Sem dúvida o debate sobre o trabalho nas ciências sociais está carente
de novas perspectivas. A via da tradicional sociologia do trabalho, que ou
envereda por caminhos que a levam tão profundamente ao interior do mundo do
trabalho e de seus processos, que se lhe torna difícil encontrar uma perspectiva
a partir da qual possa fundamentar uma crítica, ou dele tanto se distancia que
prefere ocupar-se tão só dos sobrantes do pós-festum, tem dificuldades para
tornar crível sua relevância social.
Sem querer/poder voltar ao estudo da formação identitária em contextos
de integração, a tentativa de Honneth de reconstituir critérios éticos a partir do
próprio trabalho para, com eles, possibilitar a crítica social no marco de uma
teoria crítica do reconhecimento é sem dúvida um passo importante.

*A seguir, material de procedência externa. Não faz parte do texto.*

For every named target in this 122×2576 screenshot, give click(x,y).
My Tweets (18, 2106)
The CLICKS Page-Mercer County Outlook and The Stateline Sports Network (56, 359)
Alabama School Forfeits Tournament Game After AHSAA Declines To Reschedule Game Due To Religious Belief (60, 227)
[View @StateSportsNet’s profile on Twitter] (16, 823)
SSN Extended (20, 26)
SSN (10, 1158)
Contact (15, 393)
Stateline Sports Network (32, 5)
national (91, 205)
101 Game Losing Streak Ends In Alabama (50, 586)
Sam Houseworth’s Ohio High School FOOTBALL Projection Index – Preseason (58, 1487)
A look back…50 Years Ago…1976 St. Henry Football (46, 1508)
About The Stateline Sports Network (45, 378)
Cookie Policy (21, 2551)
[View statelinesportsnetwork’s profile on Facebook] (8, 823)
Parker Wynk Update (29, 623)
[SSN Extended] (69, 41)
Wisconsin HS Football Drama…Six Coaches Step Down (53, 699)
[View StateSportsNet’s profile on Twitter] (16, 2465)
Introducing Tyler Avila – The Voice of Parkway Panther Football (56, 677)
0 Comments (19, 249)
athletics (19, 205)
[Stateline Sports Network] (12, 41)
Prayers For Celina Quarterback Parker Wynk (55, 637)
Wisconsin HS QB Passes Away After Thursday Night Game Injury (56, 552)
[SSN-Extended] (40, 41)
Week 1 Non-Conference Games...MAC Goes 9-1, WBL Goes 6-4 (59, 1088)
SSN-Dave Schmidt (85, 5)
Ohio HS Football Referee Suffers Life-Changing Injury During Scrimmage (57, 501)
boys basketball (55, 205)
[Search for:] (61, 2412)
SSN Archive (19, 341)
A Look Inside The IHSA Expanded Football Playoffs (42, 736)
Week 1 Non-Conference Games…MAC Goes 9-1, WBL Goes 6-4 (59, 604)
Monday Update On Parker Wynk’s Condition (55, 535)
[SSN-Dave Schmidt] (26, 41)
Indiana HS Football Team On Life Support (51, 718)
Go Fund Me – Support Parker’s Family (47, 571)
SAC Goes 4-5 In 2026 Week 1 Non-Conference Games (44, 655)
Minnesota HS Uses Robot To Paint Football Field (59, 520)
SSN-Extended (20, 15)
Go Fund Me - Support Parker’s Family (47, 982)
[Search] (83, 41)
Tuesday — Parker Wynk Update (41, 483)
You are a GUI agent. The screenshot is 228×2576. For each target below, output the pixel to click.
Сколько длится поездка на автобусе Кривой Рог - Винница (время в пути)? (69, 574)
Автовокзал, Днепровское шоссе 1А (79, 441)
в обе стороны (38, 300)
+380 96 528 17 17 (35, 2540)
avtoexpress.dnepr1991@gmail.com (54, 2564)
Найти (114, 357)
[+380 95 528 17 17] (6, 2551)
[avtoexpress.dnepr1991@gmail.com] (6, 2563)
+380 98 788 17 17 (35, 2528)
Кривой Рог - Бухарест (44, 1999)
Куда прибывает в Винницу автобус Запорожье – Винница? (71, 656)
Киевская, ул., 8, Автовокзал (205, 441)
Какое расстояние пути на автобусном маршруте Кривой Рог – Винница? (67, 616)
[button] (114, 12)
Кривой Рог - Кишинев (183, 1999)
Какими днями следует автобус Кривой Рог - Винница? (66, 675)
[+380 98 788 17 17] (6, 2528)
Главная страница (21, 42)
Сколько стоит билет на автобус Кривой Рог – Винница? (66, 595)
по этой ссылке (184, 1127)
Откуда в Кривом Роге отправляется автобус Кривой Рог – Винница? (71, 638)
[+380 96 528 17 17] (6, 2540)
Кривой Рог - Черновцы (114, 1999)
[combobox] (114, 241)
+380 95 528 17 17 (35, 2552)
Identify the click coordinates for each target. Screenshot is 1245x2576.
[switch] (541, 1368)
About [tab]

De
particular importância parece, no entanto, uma pequena indicação do final de
seu texto, ainda por ser elaborada melhor, onde o autor diz: “Em todo o caso, as
reações daqueles que povoam os mercados de trabalho capitalistas
contemporâneos somente podem ser explicadas apropriadamente se ao invés
da perspectiva da integração sistêmica for assumida a da integração social; pois
o fato de que nas condições dadas há sofrimento e não apenas predomínio da
indiferença, que há luta e exigências e não apenas reações de apatia
estratégica só pode ser compreendido se o mercado seguir sendo analisado
como parte do mundo social da vida.” Se o sofrimento dos que são
desrespeitados no mercado de trabalho, e por isso sofrem, for transformado em
impulso para novas lutas por reconhecimento nos termos dos dois critérios
éticos propostos, uma teoria crítica da sociedade terá encontrado nestas lutas e
em seus agentes um novo e fértil campo temático.